Materials provided:
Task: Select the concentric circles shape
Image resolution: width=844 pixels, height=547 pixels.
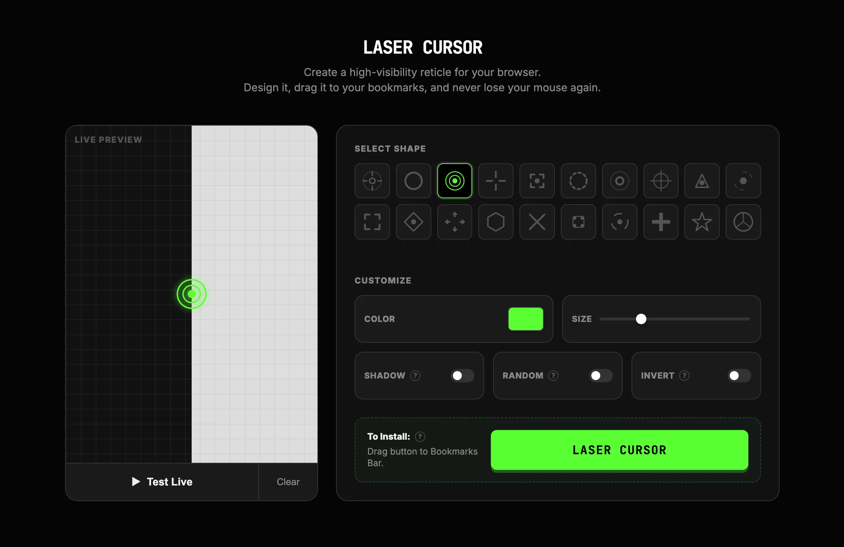Action: [x=454, y=181]
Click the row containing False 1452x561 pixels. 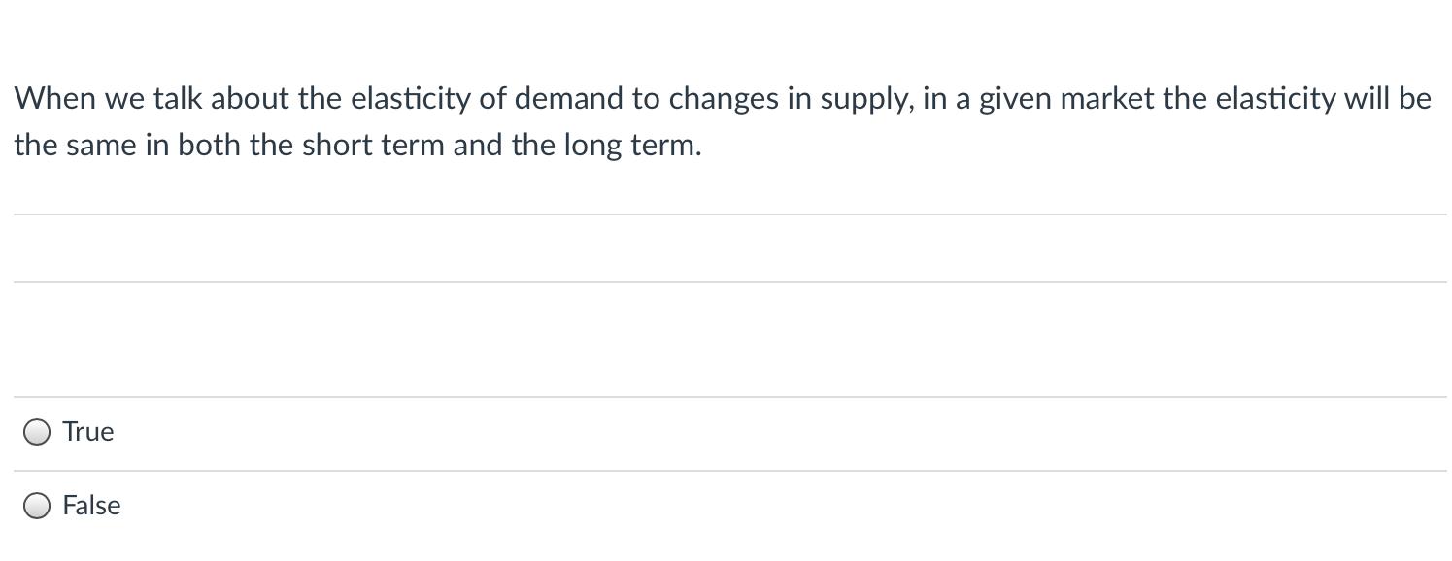click(388, 506)
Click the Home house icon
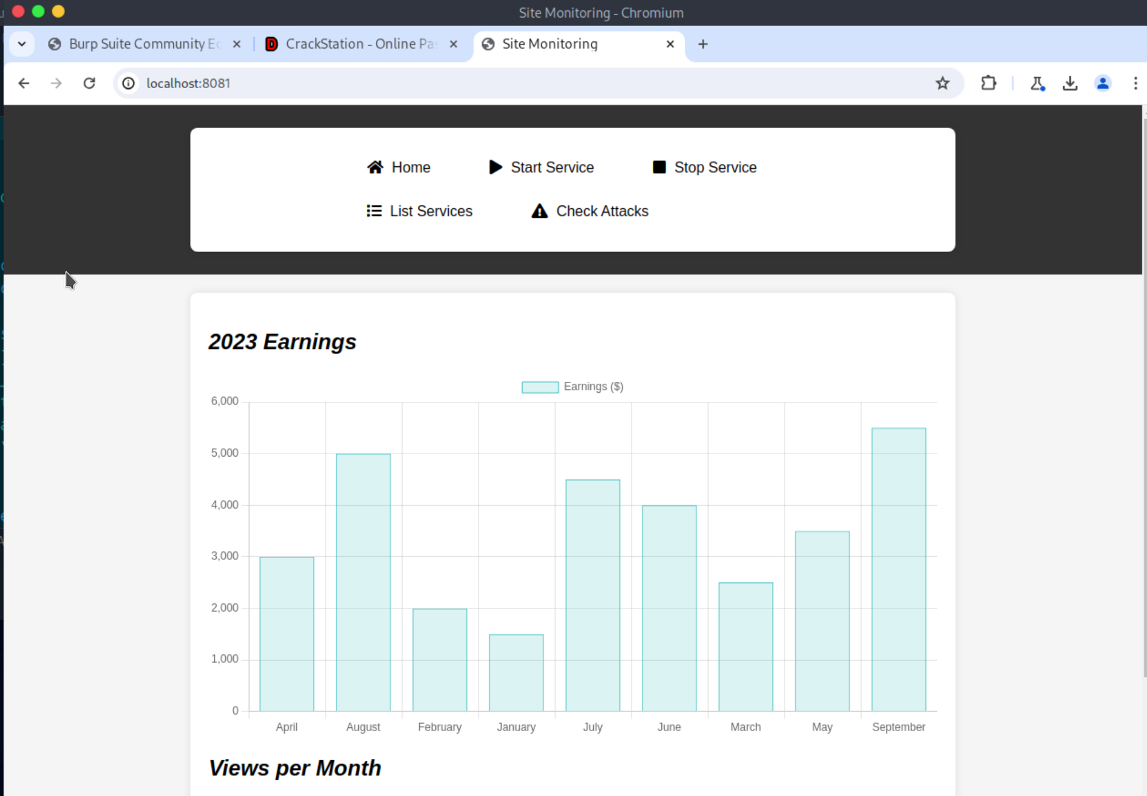The width and height of the screenshot is (1147, 796). point(375,167)
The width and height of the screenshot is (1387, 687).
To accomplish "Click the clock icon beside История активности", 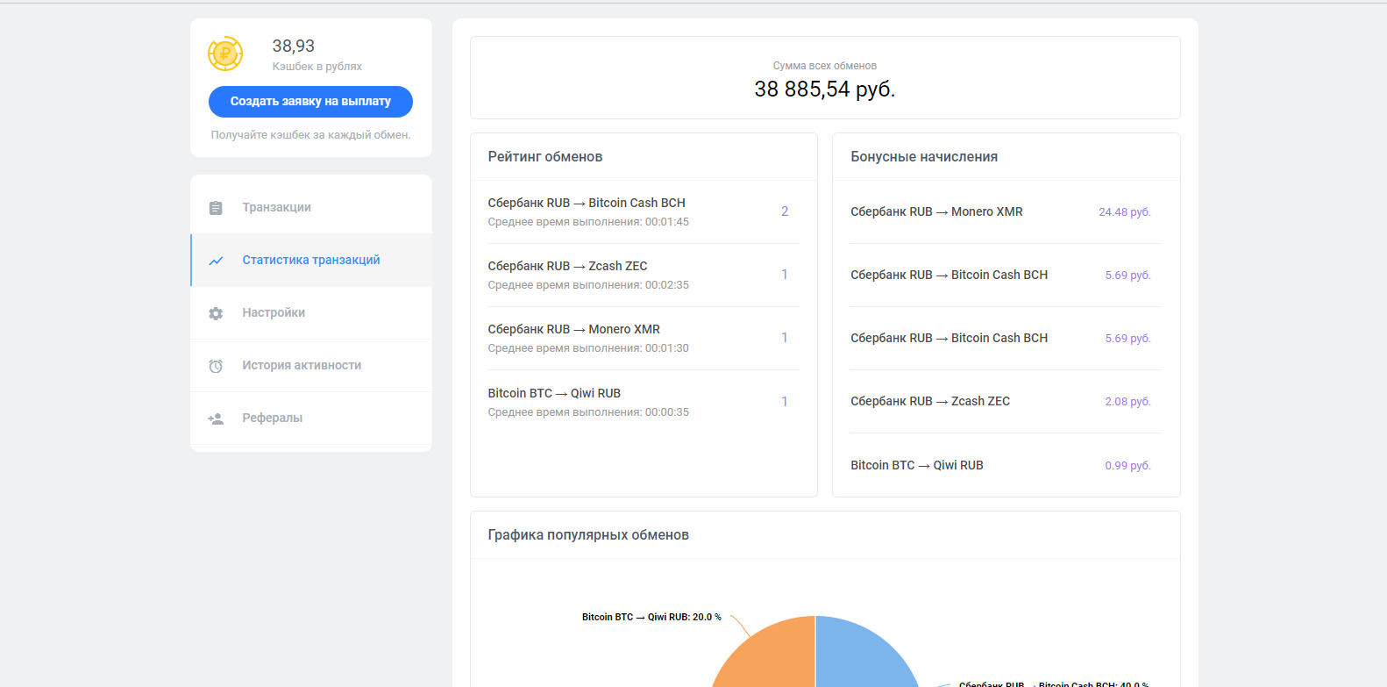I will pyautogui.click(x=216, y=366).
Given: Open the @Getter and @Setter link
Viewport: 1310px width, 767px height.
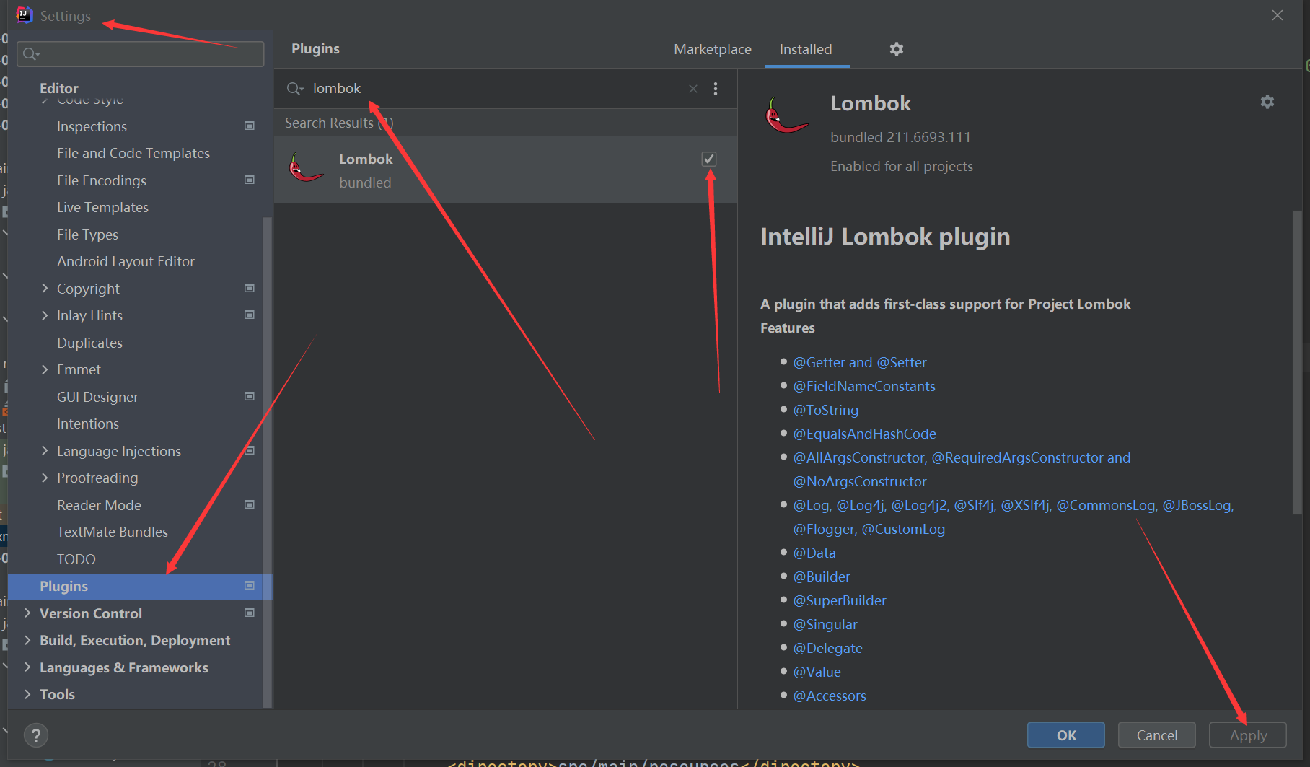Looking at the screenshot, I should 859,362.
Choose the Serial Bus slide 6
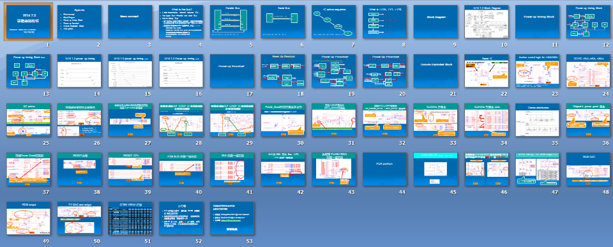Image resolution: width=613 pixels, height=247 pixels. tap(283, 22)
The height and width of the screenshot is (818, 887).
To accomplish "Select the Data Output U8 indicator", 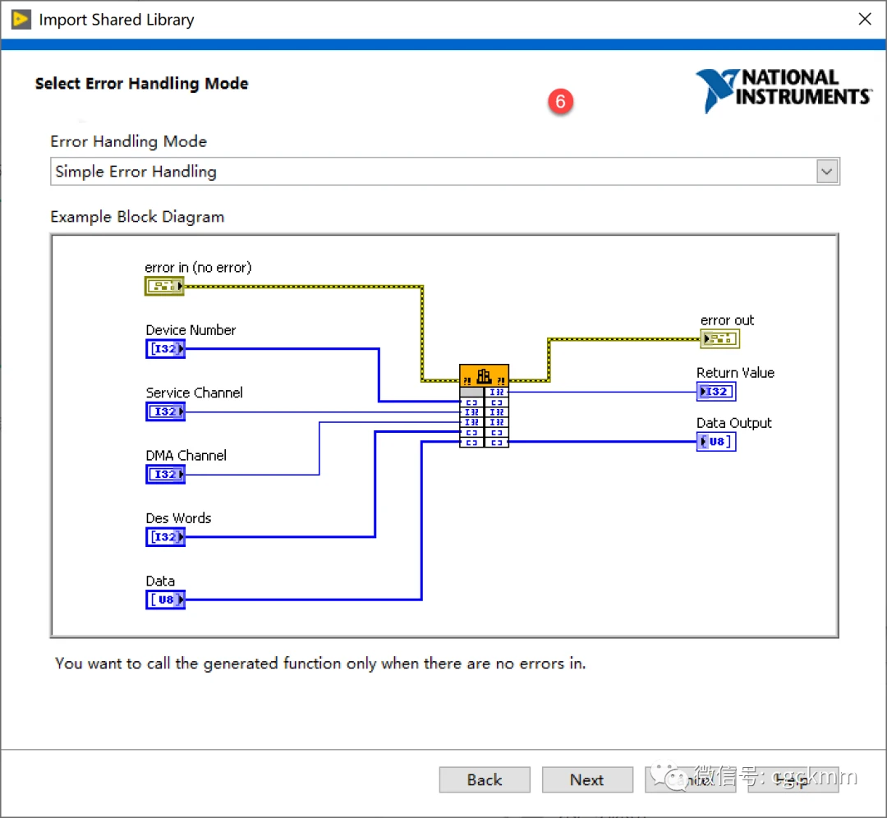I will tap(715, 442).
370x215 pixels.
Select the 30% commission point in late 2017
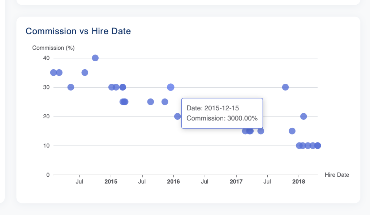285,87
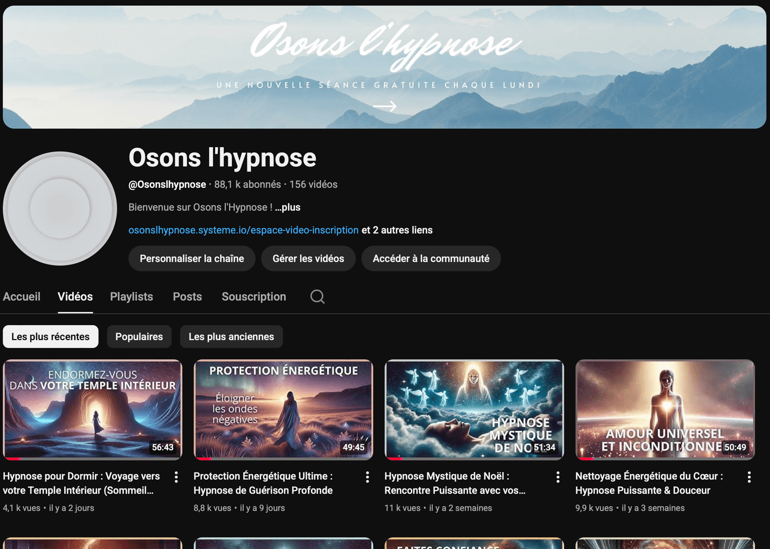Open the Playlists tab

pyautogui.click(x=131, y=297)
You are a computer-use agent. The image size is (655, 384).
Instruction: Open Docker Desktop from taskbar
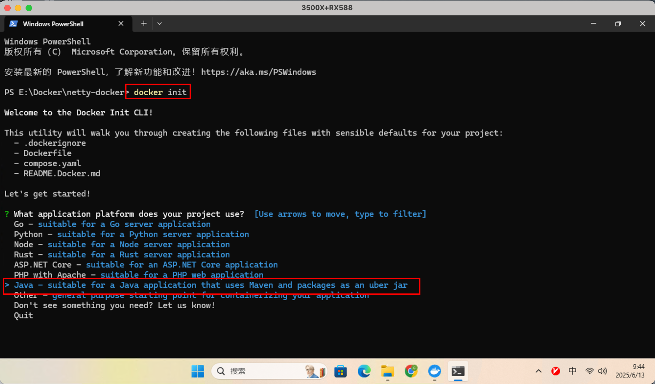click(x=434, y=371)
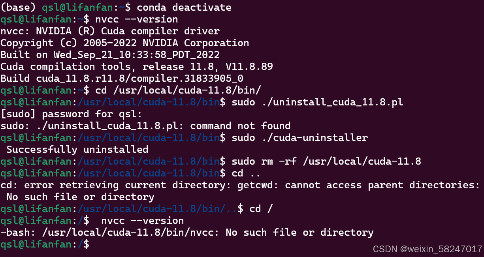The image size is (484, 257).
Task: Click the 'sudo ./uninstall_cuda_11.8.pl' command
Action: pos(317,102)
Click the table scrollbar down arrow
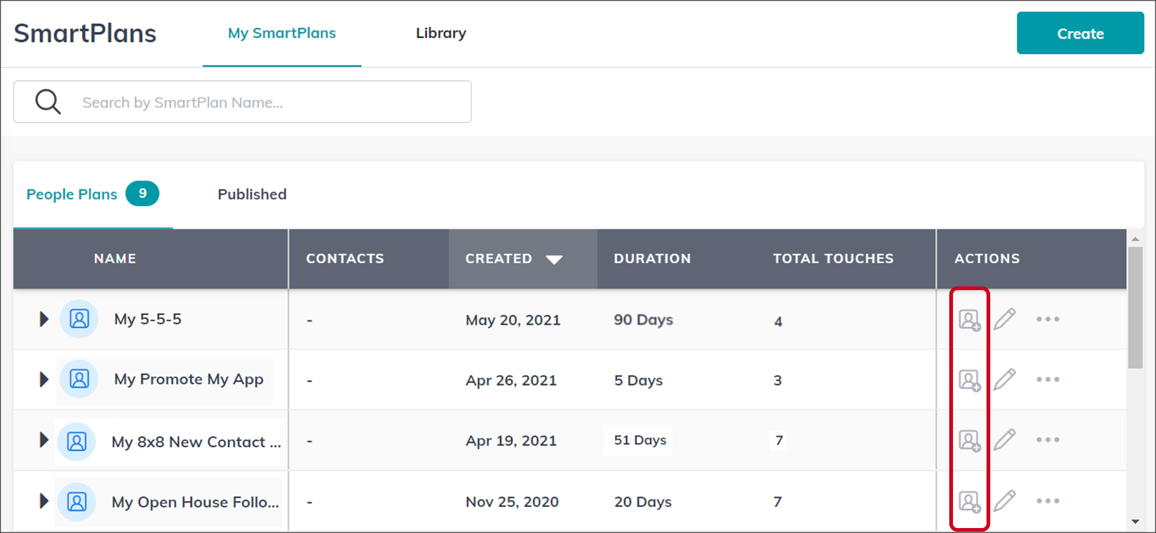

What to work on: Copy the records word for word, from the line with "You are a computer-use" through the end of the records, including both ends. Leave the pictures out of your copy.

Full solution:
You are a computer-use agent. The image size is (655, 384).
Instruction: Open Docker Desktop from taskbar
click(x=434, y=371)
The image size is (484, 257).
Task: Click the 'sudo ./uninstall_cuda_11.8.pl' command
Action: pos(317,102)
Click the table scrollbar down arrow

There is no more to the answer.